Given passage:

____________

The future of brain-training
Can electrical stimulation and ‘smart drugs’ boost brainpower?
Strapping electrodes to your skull to stimulate your brain with a buzz of electricity might sound scary, but done properly, non-invasive ‘transcranial direct-current stimulation’ (tDCS) is safe – it uses a minute charge and feels tingly but not painful. tDCS is extremely well-researched – it features in more than 2,000 studies published in mainstream academic literature – and has been found safe and tolerable, even for children.
So would you benefit from tDCS? Many studies have found that it improves a wide variety of cognitive skills, and helps relieve mood disorders such as depression, but there are some studies that show minimal or no benefit. Generally, around 10 to 20 minutes of tDCS a day seems to have modest, cumulative effects. Most studies have been conducted on people with brain problems, however, so results can’t always be applied reliably to those with healthy brains.

____________

Provided data:
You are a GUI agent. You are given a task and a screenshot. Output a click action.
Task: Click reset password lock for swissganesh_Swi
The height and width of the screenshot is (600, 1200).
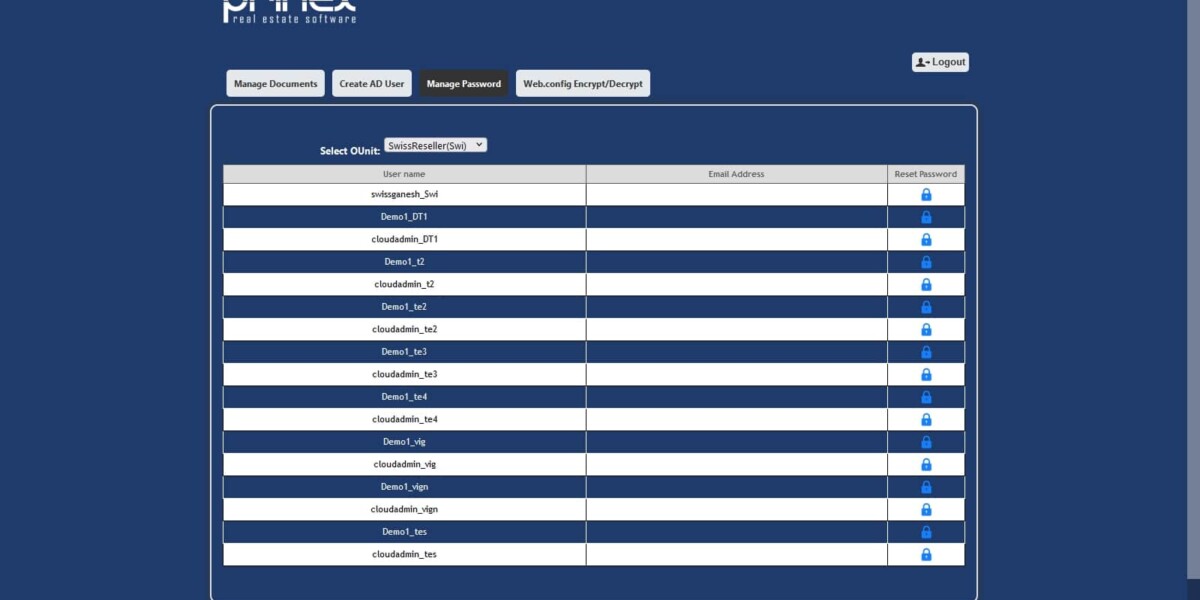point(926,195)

____________

What to work on:
[A] According to the brain-training text, how much tDCS a day seems to have modest, cumulative effects?
[B] Carry on the text about brain-training and tDCS, picking up right after its last sentence.

Written answers:
[A] Around 10 to 20 minutes a day.

[B]
Another thing to bear in mind is that the effect of tDCS depends on where the electrodes are placed on the head. There is a ‘sweet spot’ (the dorsolateral prefrontal cortex’) which tends to be the default option because it has positive effects on mood, memory and cognition. Other benefits require different placements. Some tDCS devices come with a ‘map’ of electrode locations.
© Scott Balmer
There are dozens of DIY devices on the market – established makes include foc.us and TheBrainDriver. To date, there are no legal barriers to the direct-to-consumer sale of tDCS devices, but do your research before buying. Some are expensive machines aimed at research, which include features that are unnecessary for home use. At the other end of the spectrum, the cheapest, home-made tDCS devices may not have reliable timing mechanisms or adequate safety measures, such as an automatic cut-out in the event of an electricity surge. There is limited independent research on how well consumer tDCS devices work, however.
‘Smart drugs’ is an umbrella term for hundreds of substances claimed to boost brainpower. About 12 per cent of university students are thought to use smart drugs in the hope of improving their performance, with many available to buy easily online.
Also known as ‘nootropics’, these include some prescription drugs such as Ritalin and Adderall, which are licenced for attention-deficit disorders, and modafinil, a treatment for narcolepsy. These have proven benefits for patients, but whether they work for healthy people is less clear. And they can have adverse effects, so you would be unwise to take them without advice from your GP.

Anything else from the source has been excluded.